§ **SET TASK**: In the Al Warqaa forum thread, write out the stretch from "Al Warqaa is" through "good expat community." again, changing "expat community" to "expatriate community".

— START OF TEXT PASSAGE —

# Living in Al Warqaa



## Cos_mo (Feb 9, 2012)

I'm moving to Dubai in August and I will be living in Al Warqaa...not by choice!!

What is it like to live there?

Is it miles away from everything?

Are there shops/supermarkets?

Any gyms and/or hotels with pool access nearby?

Thanks!


----------



## jilly81 (Apr 9, 2012)

Cos_mo said:


> I'm moving to Dubai in August and I will be living in Al Warqaa...not by choice!!
> 
> What is it like to live there?
> 
> ...


Def not by choice!! poor us! x


----------



## defragmantor (Jun 23, 2012)

Would you feel better if I say my school is in al Warqaa


----------



## Cos_mo (Feb 9, 2012)

defragmantor said:


> Would you feel better if I say my school is in al Warqaa


So there's a school there!?! That's a start!!!


----------



## defragmantor (Jun 23, 2012)

Cos_mo said:


> So there's a school there!?! That's a start!!!


Well tbh there are like buildings and stuff and a few 
People even live there. Midriff city centre (shopping mall ) and dragon mart (Chinese goods market) are the closest places which are like a 5 minute drive from Warqaa


----------



## Cos_mo (Feb 9, 2012)

defragmantor said:


> Well tbh there are like buildings and stuff and a few
> People even live there. Midriff city centre (shopping mall ) and dragon mart (Chinese goods market) are the closest places which are like a 5 minute drive from Warqaa


A few unfortunate people by the sounds of things 😔


----------



## Cos_mo (Feb 9, 2012)

Cos_mo said:


> A few unfortunate people by the sounds of things dde14


:-(


----------



## nikkisizer (Aug 20, 2011)

Cos_mo said:


> I'm moving to Dubai in August and I will be living in Al Warqaa...not by choice!!
> 
> What is it like to live there?
> 
> ...


Hello Cos_mo,

Al Warqaa is mainly occupied by the locals so perhaps once you are over here you can change your area of living soon after arriving .....

Mirdif is just across the road so to speak and is a very nice well established area with a good expat community.

There are many shops/supermarkets/malls/gyms/hotels nearby with quite a few nice wine bars and pubs also.

I'm sure you will enjoy the lifestyle once you are settled in


----------

— END OF TEXT PASSAGE —
— START OF GIVEN MATERIAL —

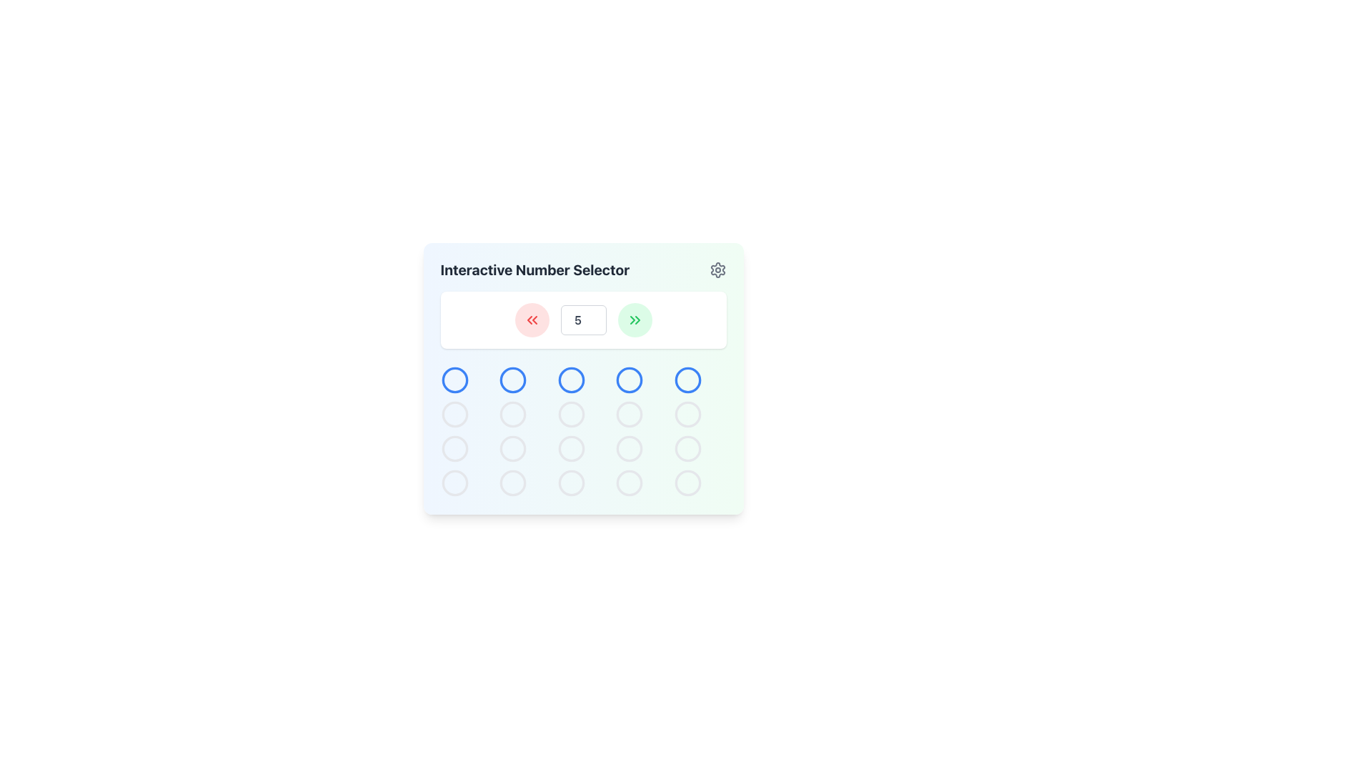 The image size is (1372, 772). I want to click on the selectable indicator circle located in the second column and second row of the grid beneath the 'Interactive Number Selector' title, so click(513, 414).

— END OF GIVEN MATERIAL —

§ **RESPONSE**:
Al Warqaa is mainly occupied by the locals so perhaps once you are over here you can change your area of living soon after arriving .....

Mirdif is just across the road so to speak and is a very nice well established area with a good expatriate community.